At first glance, he said, the city’s annexation costs looked to be a lot more than it probably anticipated. Sides said he suspected they were actually much higher and said he was disturbed that all the staff and council man-hours devoted to the annexation were not figured in.
“The city does not track staff time for any specific project,” Treme said.
Treme listed the following annexation costs: $16,400 for a contract with the Centralina Council of Governments for a qualification study; $47,800 for a survey of the annexation area by Shulenburger Surveying; $778.06 for the first-class mail notifications to property owners; $69.94 for return receipt mail notifications to waste haulers; $4,316.56 for two full-page ads in the Post; and $2,461.25 for legal expenses.
Sides said he also was troubled by Treme’s statement that the city will re-examine its utility extension policies. Sides reads into this that the city will change its ordinances and require mandatory hookups to water and sewer in future annexation attempts, even if a property owner’s well and septic tank are OK.
“It will be a forced policy, and it will strengthen the term ‘forced annexation,’ ” Sides said.
Sides said he personally doesn’t think the state’s 1959 involuntary annexation laws are going away, but he said the formulas for qualifying land for annexation need to change. In the city’s annexation attempt, he noted, the city found a way to jump over 450 acres to make another area contiguous and then expanded the annexation area so it would be able to qualify.

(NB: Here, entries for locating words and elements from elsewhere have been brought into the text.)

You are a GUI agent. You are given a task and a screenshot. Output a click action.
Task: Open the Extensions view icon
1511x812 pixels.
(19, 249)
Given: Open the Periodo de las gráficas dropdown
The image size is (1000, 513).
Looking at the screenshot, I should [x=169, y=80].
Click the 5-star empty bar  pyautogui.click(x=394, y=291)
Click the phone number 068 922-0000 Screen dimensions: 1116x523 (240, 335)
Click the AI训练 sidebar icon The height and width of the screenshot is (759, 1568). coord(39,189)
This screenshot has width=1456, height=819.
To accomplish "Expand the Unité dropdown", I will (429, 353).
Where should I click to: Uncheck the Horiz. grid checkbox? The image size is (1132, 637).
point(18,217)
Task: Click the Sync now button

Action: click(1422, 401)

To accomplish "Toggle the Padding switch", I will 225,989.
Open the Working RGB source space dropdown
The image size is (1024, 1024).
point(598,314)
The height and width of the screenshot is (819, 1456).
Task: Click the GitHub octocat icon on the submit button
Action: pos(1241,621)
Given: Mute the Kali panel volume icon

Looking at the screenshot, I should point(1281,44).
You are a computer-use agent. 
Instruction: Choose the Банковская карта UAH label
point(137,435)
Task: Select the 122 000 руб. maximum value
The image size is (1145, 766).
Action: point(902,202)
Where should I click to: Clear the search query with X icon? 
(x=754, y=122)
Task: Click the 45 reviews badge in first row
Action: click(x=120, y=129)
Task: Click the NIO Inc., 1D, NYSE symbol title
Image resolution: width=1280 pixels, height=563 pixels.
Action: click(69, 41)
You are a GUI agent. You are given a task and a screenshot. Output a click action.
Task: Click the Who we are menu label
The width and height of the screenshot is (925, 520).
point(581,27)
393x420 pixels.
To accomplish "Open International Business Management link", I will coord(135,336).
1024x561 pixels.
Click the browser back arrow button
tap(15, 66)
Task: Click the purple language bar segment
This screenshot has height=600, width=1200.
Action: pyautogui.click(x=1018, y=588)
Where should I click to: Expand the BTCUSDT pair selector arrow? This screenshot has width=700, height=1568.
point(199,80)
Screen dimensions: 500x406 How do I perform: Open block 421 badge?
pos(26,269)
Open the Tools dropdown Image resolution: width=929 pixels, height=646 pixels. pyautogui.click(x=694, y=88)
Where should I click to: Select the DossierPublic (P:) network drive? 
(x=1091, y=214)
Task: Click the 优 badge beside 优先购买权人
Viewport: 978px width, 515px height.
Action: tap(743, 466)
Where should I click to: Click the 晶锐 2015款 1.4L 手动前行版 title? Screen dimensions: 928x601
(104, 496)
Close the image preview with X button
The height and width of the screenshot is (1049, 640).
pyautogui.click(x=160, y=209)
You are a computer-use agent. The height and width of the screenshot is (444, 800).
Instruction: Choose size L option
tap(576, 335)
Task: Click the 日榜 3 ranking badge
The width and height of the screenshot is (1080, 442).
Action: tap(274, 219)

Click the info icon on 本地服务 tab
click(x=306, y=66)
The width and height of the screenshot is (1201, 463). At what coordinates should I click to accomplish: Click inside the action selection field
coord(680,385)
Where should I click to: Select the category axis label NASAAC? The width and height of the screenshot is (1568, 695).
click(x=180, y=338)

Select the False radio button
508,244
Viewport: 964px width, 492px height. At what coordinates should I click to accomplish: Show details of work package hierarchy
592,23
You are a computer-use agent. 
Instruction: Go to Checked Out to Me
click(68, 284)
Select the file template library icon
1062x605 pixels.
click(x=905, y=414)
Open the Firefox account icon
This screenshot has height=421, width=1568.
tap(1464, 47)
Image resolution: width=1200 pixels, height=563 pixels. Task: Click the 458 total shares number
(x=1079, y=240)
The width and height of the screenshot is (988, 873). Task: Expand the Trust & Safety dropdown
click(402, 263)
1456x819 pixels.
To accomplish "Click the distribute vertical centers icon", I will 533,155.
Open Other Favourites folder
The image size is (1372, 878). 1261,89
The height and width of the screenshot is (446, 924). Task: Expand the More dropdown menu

He said involuntary annexation also should involve a vote of both the people to be annexed and the citizens of the city whose tax dollars would be used to bring in an area involuntarily.
If annexation were such a great idea, Sides said, “Convince me, and I’ll vote for it, and every other citizen would say the same thing.”
In his affidavit, Treme said in reviewing the preliminary report he had determined that the N.C. 150 annexation area met the statutory qualifications for annexation. An initial financial analysis also showed that it would start providing an estimated 18 percent return beginning the first quarter of the fifth year, he said.
“The only question remaining was the feasibility of extending water and sewer utilities to the various neighborhoods in the proposed Highway 150 annexation area,” Treme added
He noted that unlike other cities, Salisbury does not have a mandatory waster-sewer hookup policy.
“This allows residents with satisfactory wells and septic tanks to avoid unnecessary costs,” he said. “Water and sewer trunk lines were planned along the 150 corridor in close proximity to existing neighborhoods to make it easier and less costly to serve residents in the future in the event of environmental issues, drought or well and septic tank failure.”
The surveys were meant to determine property owners who both wanted and needed the service, and the city planned to design a water and sewer service plan for the area based on that information.
“Again,” Treme said, “this approach is different from other cities who require citizens to hook onto water and sewer when it becomes available, irrespective of the condition of their well or septic tank.”
The city’s preliminary annexation report had put the costs of extending major water and sewer trunk lines to the area at $4.4 million and anticipated few of the residents asking for utility service.
Meanwhile, Sides continues to fight the city over the loss of six small trees on his business property that he says a city-contracted surveying crew destroyed while laying out a proposed I-85 sewer outfall line.
Sides said the city had a chance to settle it and would not. He lost his civil complaint at a magistrate judge’s level and appealed to Civil District Court.
Judge Beth Dixon dismissed the case with prejudice in March when the city filed a motion saying the case should be heard in Superior Court. Sides will continue to fight it.
“It’s going to court one way or the other,” he said. “It will take a jury to tell me I’m wrong and the city is right.”